Mucho menos tendrán los españoles que temer de los cubanos piadosos que de los norteamericanos arrolladores y rapaces, de los norteamericanos a quienes echan sobre la presa fácil de los pueblos débiles, la codicia y mala distribución de la riqueza, que vienen de su reparto desigual en la tierra propia. Lo que del Norte tienen los españoles que esperar, y los cubanos unidos; lo que deben fiar, para resolver los problemas de la libertad ajena, en quien no sabe resolver los propios; lo que deben, cubanos y españoles temer -con sus elementos de libertad impaciente- de un pueblo que con las mejores semillas de la libertad, tras cuatro siglos de república práctica en un continente virgen, ha caído en los problemas todos de las sociedades feudales y en los vicios todos de la monarquía-, no lo digamos cubanos, porque se tendría a pasión: dígalo Stead, liberal humanitario y fundador, inglés abierto, crítico agudo, cruzado moderno, hombre de hombres: “Más fácil es -acaba de decir Stead- convertirse al republicanismo en Rusia que en los Estados Unidos. Nada en América sorprende tanto a un inglés como la desconfianza radical en la capacidad del pueblo. Se echa uno atrás, simplemente, al llegar de Inglaterra a los Estados Unidos. No he visto tierra de menos democracia desde que salí de Rusia”. No: con todo el hervor posible y natural de la república en Cuba, el español bueno y útil tendrá menos que temer de la pasión de sus hijos que de la codicia y desdén de los norteamericanos.

Del bandidaje que sube, y es en Cuba, más que el robo y la muerte, expresión de la penuria y desafío del país; de la miseria en que perecen los soldados mismos que mantiene el gobierno para defenderse; del aislamiento y censura que castigan a los cubanos que mudan su fama fácil de rebeldes por el servicio directo o indirecto del gobierno corruptor; de la alarma creciente en los cobardes, que es síntoma seguro de los aprestos del gobierno y del empuje revolucionario, hablan, por mil hechos menores, los diarios de Cuba. Ni para la guardia civil hay paga ya. Los cubanos, que pudieran negarse a cargar el arma por la libertad, tienen que cargarla, al fin y al cabo, para defender su hacienda.

El gobierno, al ver que ya no hay en el autonomismo poder para congregar a los cubanos, y tenerlos vendados y entretenidos, ve como salvadora la idea, por criollos serviles aconsejada, de fomentar el noble anhelo público de los cubanos de la Isla por la emancipación, de excitar -como red a la vez que moratoria- a la creación del partido independiente en la Isla, a fin de ver si con la independencia pacífica de adentro se quita médula a la independencia armada de la emigración, y si azuza celos miserables, que no tendrán jamás cabida, ni adentro ni afuera, en el corazón cubano. Los cegará la grandeza criolla. Viles tenemos, pero más grandes que viles. Habrá un humilde para cada soberbio: seremos ala de aquella otra ala. Y con dos alas, volaremos mejor. No somos hombres aquí: somos amigos del hombre. No somos pasiones aquí: somos pabilo que se consume para que nuestro pueblo luzca: alfombra somos, para que pise nuestro pueblo. Crece nuestra vigilancia. Crece la revolución.

 

Fuente: José Martí, Texto publicado en Patria, el 16 de marzo de 1894 y recogido en sus Obras Completas, Volumen 4. Cuba. Política y Revolución III, 1894.

[Registros de datos guardados]
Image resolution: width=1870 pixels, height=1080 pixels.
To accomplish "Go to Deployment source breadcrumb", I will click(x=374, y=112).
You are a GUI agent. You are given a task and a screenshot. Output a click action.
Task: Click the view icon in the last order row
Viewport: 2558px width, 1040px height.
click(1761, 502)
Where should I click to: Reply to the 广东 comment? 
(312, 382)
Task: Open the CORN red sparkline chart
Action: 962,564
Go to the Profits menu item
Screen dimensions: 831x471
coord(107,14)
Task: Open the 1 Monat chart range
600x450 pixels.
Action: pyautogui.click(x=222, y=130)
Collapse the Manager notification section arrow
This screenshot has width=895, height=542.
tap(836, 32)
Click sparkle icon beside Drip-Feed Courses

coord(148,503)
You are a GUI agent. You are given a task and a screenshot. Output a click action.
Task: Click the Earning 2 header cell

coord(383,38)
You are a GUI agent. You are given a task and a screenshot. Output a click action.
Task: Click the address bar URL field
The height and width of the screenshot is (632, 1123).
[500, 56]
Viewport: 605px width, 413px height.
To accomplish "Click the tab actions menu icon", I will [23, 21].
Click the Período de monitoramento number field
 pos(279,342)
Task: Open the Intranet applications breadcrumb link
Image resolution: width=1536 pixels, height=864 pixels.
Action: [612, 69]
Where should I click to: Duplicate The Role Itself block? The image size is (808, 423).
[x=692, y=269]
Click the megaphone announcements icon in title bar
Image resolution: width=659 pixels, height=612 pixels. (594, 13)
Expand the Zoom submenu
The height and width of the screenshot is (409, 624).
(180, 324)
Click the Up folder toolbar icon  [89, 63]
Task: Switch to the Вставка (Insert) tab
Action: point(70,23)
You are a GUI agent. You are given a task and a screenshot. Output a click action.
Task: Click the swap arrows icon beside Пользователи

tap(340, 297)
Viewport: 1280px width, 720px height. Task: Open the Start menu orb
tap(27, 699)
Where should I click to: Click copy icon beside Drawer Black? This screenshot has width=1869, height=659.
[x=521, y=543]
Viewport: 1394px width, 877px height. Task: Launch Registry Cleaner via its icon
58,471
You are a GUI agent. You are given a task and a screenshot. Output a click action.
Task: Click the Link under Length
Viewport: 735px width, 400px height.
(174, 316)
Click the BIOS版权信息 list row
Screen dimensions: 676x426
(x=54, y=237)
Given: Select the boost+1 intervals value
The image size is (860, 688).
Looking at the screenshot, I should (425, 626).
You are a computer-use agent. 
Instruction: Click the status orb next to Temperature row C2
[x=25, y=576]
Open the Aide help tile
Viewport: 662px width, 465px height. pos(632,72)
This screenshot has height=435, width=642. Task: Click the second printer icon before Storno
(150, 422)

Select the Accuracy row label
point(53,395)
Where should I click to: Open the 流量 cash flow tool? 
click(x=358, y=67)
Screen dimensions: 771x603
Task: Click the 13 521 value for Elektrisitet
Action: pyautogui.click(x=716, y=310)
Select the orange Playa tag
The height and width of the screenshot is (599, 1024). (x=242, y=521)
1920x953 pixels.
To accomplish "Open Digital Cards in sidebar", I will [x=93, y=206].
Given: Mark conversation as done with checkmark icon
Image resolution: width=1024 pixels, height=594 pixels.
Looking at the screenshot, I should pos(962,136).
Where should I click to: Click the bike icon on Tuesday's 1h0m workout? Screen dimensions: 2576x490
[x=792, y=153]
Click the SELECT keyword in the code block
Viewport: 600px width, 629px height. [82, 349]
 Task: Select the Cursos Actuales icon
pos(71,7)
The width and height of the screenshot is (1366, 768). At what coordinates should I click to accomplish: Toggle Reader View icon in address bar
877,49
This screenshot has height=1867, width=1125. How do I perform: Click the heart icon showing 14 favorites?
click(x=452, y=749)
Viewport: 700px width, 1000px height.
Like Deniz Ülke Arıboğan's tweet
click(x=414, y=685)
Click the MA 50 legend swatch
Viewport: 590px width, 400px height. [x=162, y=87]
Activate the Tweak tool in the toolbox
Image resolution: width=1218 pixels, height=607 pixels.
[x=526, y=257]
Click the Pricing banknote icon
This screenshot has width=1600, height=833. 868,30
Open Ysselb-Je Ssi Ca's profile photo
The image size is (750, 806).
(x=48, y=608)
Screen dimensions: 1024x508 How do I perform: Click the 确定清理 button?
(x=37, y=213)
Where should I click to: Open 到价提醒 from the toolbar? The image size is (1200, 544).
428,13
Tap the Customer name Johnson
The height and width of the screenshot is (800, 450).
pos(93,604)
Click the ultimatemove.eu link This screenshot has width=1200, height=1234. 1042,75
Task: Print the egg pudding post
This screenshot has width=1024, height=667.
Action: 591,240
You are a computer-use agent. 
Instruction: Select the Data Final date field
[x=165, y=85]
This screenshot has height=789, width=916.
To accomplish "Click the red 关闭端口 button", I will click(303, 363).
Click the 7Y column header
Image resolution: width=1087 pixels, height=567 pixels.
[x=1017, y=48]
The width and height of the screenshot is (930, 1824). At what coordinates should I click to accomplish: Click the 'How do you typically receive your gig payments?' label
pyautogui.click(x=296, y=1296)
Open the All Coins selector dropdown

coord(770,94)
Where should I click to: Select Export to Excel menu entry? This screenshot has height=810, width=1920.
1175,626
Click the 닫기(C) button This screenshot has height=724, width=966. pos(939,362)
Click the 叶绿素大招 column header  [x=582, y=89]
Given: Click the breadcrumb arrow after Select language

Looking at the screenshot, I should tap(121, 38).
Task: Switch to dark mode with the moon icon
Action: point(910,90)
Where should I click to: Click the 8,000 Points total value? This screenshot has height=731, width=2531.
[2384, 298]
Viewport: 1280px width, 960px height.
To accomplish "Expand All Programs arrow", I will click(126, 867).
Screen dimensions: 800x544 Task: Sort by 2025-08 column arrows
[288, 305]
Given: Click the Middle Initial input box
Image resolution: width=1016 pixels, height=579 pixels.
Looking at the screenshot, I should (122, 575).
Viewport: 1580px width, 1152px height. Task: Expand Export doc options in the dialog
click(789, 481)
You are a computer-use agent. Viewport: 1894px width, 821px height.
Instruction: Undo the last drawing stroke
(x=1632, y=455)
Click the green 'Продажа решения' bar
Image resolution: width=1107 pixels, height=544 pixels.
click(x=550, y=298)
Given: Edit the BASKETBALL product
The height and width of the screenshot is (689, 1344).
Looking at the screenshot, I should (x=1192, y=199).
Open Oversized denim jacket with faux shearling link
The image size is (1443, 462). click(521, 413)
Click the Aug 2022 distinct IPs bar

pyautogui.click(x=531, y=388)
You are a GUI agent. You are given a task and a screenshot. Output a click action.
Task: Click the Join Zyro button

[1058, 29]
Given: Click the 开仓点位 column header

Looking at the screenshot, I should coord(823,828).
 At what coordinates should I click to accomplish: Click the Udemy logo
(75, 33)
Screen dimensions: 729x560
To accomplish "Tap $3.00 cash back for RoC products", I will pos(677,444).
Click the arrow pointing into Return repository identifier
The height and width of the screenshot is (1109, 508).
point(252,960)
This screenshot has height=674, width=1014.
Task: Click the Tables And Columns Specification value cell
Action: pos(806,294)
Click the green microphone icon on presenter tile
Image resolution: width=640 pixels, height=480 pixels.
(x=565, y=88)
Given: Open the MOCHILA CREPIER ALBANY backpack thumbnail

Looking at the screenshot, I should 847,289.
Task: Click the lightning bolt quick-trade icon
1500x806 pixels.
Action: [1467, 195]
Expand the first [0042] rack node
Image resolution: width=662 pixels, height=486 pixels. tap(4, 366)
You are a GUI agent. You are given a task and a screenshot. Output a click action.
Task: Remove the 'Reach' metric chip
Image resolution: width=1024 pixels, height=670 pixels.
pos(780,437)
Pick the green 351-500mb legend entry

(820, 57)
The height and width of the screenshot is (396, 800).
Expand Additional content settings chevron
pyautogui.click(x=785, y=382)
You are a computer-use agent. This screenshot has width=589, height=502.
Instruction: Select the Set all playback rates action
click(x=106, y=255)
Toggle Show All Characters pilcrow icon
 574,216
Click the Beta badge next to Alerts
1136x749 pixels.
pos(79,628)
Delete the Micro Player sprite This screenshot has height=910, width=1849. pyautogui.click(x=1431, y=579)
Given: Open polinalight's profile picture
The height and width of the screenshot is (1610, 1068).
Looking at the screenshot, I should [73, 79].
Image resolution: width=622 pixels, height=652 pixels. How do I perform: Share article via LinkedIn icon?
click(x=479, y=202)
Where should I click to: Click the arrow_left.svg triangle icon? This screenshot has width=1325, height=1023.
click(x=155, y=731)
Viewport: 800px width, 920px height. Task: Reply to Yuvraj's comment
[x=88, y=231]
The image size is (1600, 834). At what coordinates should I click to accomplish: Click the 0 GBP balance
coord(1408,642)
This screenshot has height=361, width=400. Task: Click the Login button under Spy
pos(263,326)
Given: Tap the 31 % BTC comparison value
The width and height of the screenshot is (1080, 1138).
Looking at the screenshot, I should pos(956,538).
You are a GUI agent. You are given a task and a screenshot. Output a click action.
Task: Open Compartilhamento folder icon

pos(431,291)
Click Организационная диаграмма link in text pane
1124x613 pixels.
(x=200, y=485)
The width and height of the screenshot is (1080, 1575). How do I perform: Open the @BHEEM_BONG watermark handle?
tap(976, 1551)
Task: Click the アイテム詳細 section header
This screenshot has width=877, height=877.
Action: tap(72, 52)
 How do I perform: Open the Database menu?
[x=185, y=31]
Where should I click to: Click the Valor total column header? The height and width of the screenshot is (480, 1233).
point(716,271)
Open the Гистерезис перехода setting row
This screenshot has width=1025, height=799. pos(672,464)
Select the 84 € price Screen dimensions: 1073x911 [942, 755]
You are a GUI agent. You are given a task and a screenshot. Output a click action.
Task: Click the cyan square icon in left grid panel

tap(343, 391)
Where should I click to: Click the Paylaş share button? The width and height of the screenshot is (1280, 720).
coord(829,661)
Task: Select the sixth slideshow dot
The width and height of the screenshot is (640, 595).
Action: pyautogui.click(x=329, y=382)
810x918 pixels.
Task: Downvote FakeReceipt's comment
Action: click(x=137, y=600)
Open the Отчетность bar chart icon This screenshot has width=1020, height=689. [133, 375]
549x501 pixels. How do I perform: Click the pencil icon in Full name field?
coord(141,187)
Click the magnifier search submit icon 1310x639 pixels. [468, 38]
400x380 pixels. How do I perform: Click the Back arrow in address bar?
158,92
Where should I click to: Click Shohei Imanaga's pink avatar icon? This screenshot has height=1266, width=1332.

**PREGUNTAS DE COMPRENSIÓN**
• 1. Responde con base en el texto de origen:
(a) Según la cita de Stead, ¿en qué país es más fácil convertirse al republicanismo que en los Estados Unidos?
(b) ¿Para qué tienen que cargar el arma, al fin y al cabo, los cubanos?
(c) ¿Con cuántas alas se volará mejor?
• 2. Enumera todas las expresiones, separadas por comas en el texto de origen, con que se califica a Stead antes de su cita.

**RESULTADOS POR TAREA**
• 1.
(a) En Rusia.
(b) Para defender su hacienda.
(c) Con dos alas.

• 2.
- liberal humanitario y fundador
- inglés abierto
- crítico agudo
- cruzado moderno
- hombre de hombres